# [ЗАДАНИЕ 1]
Определите, соответствуют ли фрагменту о Гайдаре и Шохине утверждения (a) «Разговор на даче проходил в присутствии Авена и Кагаловского», (b) «Мария Аркадьевна попросила Шохина остаться» и (c) «После ссоры Шохин перестал общаться со всеми членами команды». На каждое ответьте «да» или «нет» и приведите точную цитату из фрагмента, которая это подтверждает.
# [ЗАДАНИЕ 2]
Выведите без изменений часть фрагмента о Гайдаре и Шохине от слов «Мария Аркадьевна, защищая» до слов «другими членами команды.» включительно.

# [ИСХОДНЫЙ ТЕКСТ]
_ _ _ _ _ _ _

Читаем Пять пятилеток либеральных реформ. Истоки российской модернизации и наследие Егора Гайдара полностью

Между Шохиным и Гайдаром на даче Егора в «Архангельском» состоялся серьезный разговор. При разговоре присутствовали Авен и Кагаловский. По версии Шохина, он выяснял, почему Гайдар нелестно о нем отозвался в беседе с Черномырдиным. По версии Егора, Александр Николаевич говорил, что все делалось неправильно, и в основном потому, что для него «дружба с отставным премьером стала обременительной».

Скорее всего, Виктор Степанович просто «завел» Александра Шохина – вольно или невольно. Что-то, может быть, в словах Егора Тимуровича не слишком точно интерпретировал Черномырдин. Во всяком случае, в «Днях поражений и побед» есть упоминание о том, что Гайдар «откровенно рассказал» о «сильных и слабых сторонах своих коллег».

Мария Аркадьевна, защищая мужа, вспылила, попросила Александра Николаевича удалиться.

В любом случае время для разбора полетов было крайне неудачным. Обе стороны спора были сильно фрустрированы обстоятельствами отставки правительства.

Отношения между двумя друзьями были испорчены навсегда, притом что Шохин вполне дружески продолжал общаться с другими членами команды.

«Наверное, – грустно писал Гайдар, – политика и власть действительно не подспорье добрым человеческим отношениям».

Егору нужен был отдых от бесконечной ответственности, от синдрома премьер-министра. Впрочем, избавиться от него ему так и не удалось. Даже в последние годы жизни. Он так и остался своего рода дежурным по стране.

_ _ _ _ _ _ _

# [БЛОК ДАННЫХ]
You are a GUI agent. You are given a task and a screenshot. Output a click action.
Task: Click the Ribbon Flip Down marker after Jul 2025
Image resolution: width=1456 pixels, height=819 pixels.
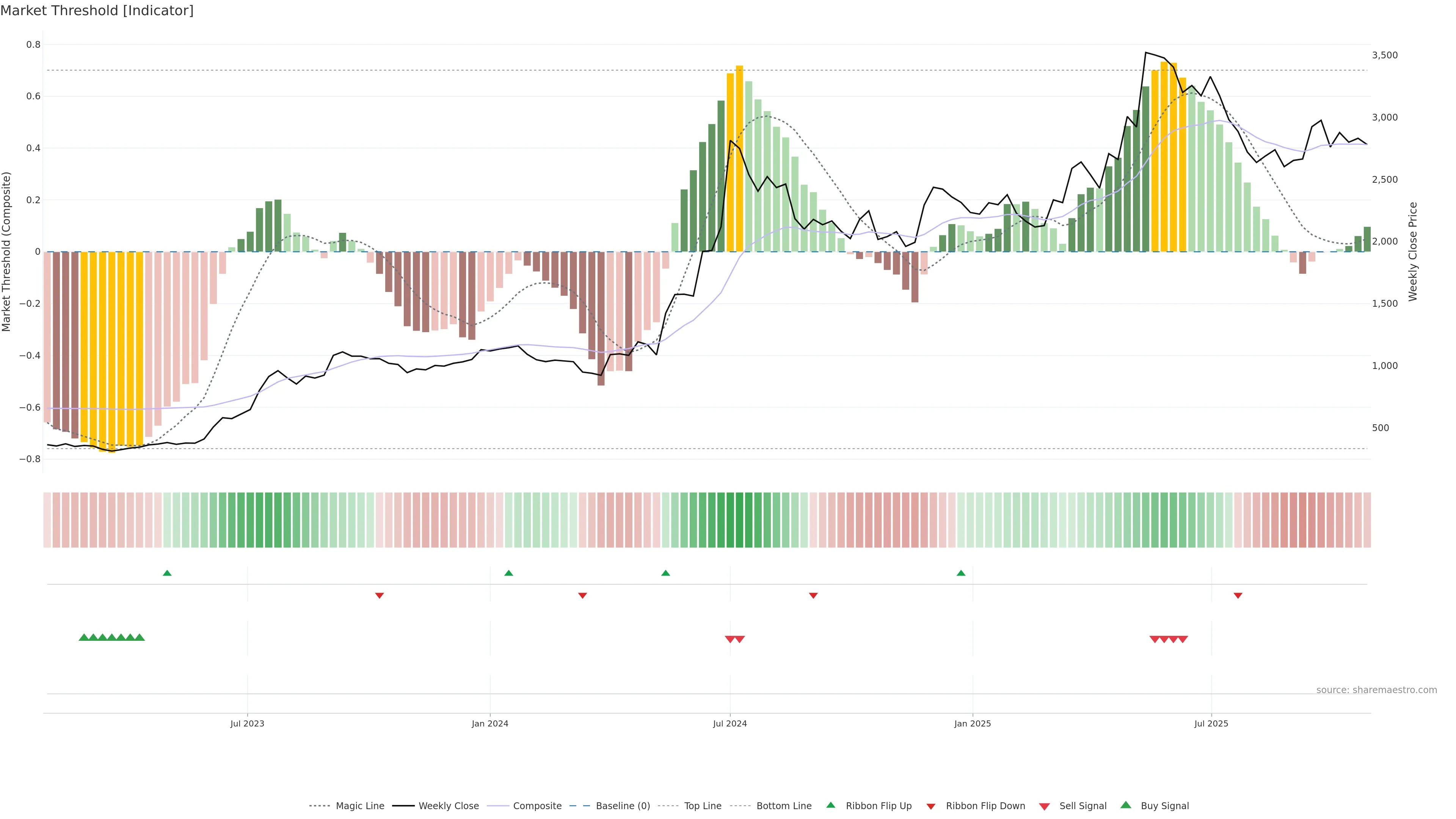coord(1238,595)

_ _ _ _ _ _ _

# [ОЖИДАЕМЫЙ ОТВЕТ 1]
(a) Да: «При разговоре присутствовали Авен и Кагаловский».
(b) Нет: «попросила Александра Николаевича удалиться».
(c) Нет: «Шохин вполне дружески продолжал общаться с другими членами команды».

# [ОЖИДАЕМЫЙ ОТВЕТ 2]
Мария Аркадьевна, защищая мужа, вспылила, попросила Александра Николаевича удалиться.

В любом случае время для разбора полетов было крайне неудачным. Обе стороны спора были сильно фрустрированы обстоятельствами отставки правительства.

Отношения между двумя друзьями были испорчены навсегда, притом что Шохин вполне дружески продолжал общаться с другими членами команды.